▶ **WHAT IS NEEDED**
Pick up the post on Dylann Roof's "you have to go" in historical perspective where its text stops, and continue it from there.

▶ **SUPPLIED TEXT**
START
You Have to Go: Dylann Roof in Historical Perspective

Of all the things Dylann Roof said, that “you have to go” is the most chilling. It’s so historically resonant.

It makes me think of Jefferson:

…convulsions which will probably never end but in the extermination of the one or the other race….

When freed, he is to be removed beyond the reach of mixture.

Dew:

If our slaves are ever to be sent away in any systematic manner, humanity demands that they should be carried in families.

And Harper:

…one race must be driven out by the other, or exterminated, or again enslaved.

7 Comments

  1. foppejan2 June 20, 2015 at 2:53 am | #

    Might I recommend Sven Lindqvist’s Saharan Journey/Exterminate all the Brutes? It contains a lengthy discussion (that I, at least, found quite illuminating) of the way the extermination of non-whites by whites was made scientific, via the positing of theories that suggested that their “extinction” (note the lack of agency) was inevitable (and that it was therefore fine to actively seek to bring it about, because ‘you’d be doing nature’s work’)
    To quote at some length from p.124/25

    Prejudice against alien peoples has always existed. But in the middle of the nineteenth century, these prejudices were given organized form and apparent scientific motivation. In the Anglo-Saxon world, the pioneer was Robert Knox. His book, The Races of Man: A fragment (1850) reveals racism at the actual moment of birth, just as it takes the leap from popular prejudice via Knox’s conceded ignorance to “scientific” conviction.
    Knox had studied comparative anatomy with Cuvier in Paris. Cuvier’s great feat was to prove that innumerable animal species had ceased to exist. But how they died out and why, he did not explain, Knox says.
END
▶ **SUPPLIED RECORDS**
START
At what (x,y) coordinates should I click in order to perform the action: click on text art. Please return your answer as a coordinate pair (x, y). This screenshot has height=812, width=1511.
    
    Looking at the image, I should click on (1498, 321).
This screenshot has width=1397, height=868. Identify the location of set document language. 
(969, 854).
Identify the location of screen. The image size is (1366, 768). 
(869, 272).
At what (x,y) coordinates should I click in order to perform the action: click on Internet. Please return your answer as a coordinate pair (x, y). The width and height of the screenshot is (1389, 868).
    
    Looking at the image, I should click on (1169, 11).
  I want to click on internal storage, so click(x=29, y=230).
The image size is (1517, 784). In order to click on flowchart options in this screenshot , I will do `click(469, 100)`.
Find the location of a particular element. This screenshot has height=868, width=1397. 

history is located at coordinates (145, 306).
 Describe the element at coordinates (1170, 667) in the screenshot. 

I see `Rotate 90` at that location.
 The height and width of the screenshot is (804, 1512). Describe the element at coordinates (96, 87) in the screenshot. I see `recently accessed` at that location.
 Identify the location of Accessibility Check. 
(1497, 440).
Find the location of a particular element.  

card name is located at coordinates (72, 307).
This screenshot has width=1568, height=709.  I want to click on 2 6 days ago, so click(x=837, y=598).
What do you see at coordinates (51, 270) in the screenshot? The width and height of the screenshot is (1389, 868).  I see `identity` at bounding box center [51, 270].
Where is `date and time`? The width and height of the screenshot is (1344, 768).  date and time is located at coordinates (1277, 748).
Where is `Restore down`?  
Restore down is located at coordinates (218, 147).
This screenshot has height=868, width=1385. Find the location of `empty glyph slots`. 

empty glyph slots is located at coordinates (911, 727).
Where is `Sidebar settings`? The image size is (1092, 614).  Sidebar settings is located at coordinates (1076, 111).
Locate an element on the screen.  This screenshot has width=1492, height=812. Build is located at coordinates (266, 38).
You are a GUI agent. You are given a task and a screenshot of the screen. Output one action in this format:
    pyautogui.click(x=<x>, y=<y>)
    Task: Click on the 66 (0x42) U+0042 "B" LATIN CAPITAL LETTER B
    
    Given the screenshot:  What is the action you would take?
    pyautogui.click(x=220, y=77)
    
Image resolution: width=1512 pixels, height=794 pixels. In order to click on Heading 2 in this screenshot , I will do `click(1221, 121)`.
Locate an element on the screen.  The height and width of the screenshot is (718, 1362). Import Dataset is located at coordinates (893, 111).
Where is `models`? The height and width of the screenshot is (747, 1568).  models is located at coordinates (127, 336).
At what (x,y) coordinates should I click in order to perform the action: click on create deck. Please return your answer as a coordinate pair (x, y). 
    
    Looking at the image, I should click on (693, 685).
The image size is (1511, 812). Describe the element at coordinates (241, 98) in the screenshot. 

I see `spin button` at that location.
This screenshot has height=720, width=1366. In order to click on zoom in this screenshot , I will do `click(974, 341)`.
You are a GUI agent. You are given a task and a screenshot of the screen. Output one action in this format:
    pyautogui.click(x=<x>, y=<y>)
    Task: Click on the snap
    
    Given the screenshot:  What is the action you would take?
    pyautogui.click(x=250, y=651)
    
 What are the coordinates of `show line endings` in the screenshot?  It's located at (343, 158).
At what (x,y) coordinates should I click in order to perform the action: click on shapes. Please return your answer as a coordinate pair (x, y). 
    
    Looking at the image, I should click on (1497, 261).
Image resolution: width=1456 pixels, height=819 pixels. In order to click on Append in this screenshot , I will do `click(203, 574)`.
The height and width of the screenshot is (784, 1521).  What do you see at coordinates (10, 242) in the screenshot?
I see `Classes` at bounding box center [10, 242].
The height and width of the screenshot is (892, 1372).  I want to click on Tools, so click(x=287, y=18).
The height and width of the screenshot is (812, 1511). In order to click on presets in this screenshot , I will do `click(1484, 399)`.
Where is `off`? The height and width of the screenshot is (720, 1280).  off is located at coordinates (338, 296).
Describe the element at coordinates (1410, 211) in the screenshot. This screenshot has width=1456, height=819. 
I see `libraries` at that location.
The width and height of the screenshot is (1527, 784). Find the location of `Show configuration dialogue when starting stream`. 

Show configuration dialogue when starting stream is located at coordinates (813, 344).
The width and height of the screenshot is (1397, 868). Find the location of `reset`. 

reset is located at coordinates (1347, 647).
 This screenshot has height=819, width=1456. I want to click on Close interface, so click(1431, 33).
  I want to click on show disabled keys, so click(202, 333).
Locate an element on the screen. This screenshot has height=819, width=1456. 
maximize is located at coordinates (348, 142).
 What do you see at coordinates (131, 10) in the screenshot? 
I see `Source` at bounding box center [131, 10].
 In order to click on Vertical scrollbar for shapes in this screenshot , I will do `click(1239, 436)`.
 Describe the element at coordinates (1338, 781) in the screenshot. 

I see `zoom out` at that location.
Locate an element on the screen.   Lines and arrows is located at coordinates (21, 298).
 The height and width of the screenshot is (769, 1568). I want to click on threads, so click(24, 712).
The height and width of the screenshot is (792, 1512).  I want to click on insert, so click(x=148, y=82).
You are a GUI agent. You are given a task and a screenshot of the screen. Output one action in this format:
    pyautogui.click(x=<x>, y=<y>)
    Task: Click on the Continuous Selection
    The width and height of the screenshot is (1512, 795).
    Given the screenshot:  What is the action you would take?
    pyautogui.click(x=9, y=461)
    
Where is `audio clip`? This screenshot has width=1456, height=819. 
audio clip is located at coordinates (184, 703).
END
▶ **THE RESULT**
    We know equally little about why the dark races go under. “Did we know the law of their origin we should know the law of their extinction; but this we do not know. All is conjecture, uncertainty.”
    All we know is that since the beginning of history, the dark races have been the slaves of those lighter skinned. What is that due to? “I feel disposed to think that there must be a physical and consequently, a psychological inferiority in the dark races generally.” This is perhaps not due to lack of size in the brain but rather a lack of quality in it. “The texture of the brain is, I think, generally darker, and the white part more strongly fibrous; but I speak from extremely limited experience.”
    How limited this experience was is clear in another part of the book, where Knox says that he had done an autopsy on only one colored person. He maintains he found in this corpse a third fewer nerves in arms and legs than in a white man of corresponding size. The soul, instinct, and reason of both races must therefore, it is obvious, he maintains, be different to a corresponding degree.
    From total ignorance, via this autopsy, Knox takes a giant stride directly to statements such as: “To me, race, or hereditary descent, is everything; it stamps the man:’ and “Race is everything: literature, science, art, in a word, civilization, depend on it.”
    There is something almost touching about the childish openness with which Knox exposes the lack of empirical basis for his statements. The sixth chapter of The Races of Man, which deals with the dark races, goes on like this: “But now, having considered the physical constitution thus briefly of some of these dark races, and shown you that we really know but little of them; that we have no data whereon to base a physical history of mankind; let me now consider . . .”
    Consider what?
    Well, on the basis of this established lack of facts, Knox unhesitatingly delivers categorical statements on the inferiority and inevitable destruction of the dark races.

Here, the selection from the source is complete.